* _Listed records_
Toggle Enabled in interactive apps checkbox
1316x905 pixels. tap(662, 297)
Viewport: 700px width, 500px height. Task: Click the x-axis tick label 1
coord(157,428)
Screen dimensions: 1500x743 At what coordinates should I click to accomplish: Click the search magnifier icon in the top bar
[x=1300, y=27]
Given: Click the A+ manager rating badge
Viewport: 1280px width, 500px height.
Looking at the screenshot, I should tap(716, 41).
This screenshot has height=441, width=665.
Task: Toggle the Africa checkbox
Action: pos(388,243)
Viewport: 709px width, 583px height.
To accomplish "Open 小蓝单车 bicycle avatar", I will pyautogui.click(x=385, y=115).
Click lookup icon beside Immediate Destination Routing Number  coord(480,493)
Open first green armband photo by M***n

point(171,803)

* _What needs to be done_
Reproduce all of the material above line for line, keeping every character unchanged.

* _Exercise response_
Toggle Enabled in interactive apps checkbox
1316x905 pixels. tap(662, 297)
Viewport: 700px width, 500px height. Task: Click the x-axis tick label 1
coord(157,428)
Screen dimensions: 1500x743 At what coordinates should I click to accomplish: Click the search magnifier icon in the top bar
[x=1300, y=27]
Given: Click the A+ manager rating badge
Viewport: 1280px width, 500px height.
Looking at the screenshot, I should tap(716, 41).
This screenshot has height=441, width=665.
Task: Toggle the Africa checkbox
Action: pos(388,243)
Viewport: 709px width, 583px height.
To accomplish "Open 小蓝单车 bicycle avatar", I will pyautogui.click(x=385, y=115).
Click lookup icon beside Immediate Destination Routing Number  coord(480,493)
Open first green armband photo by M***n

point(171,803)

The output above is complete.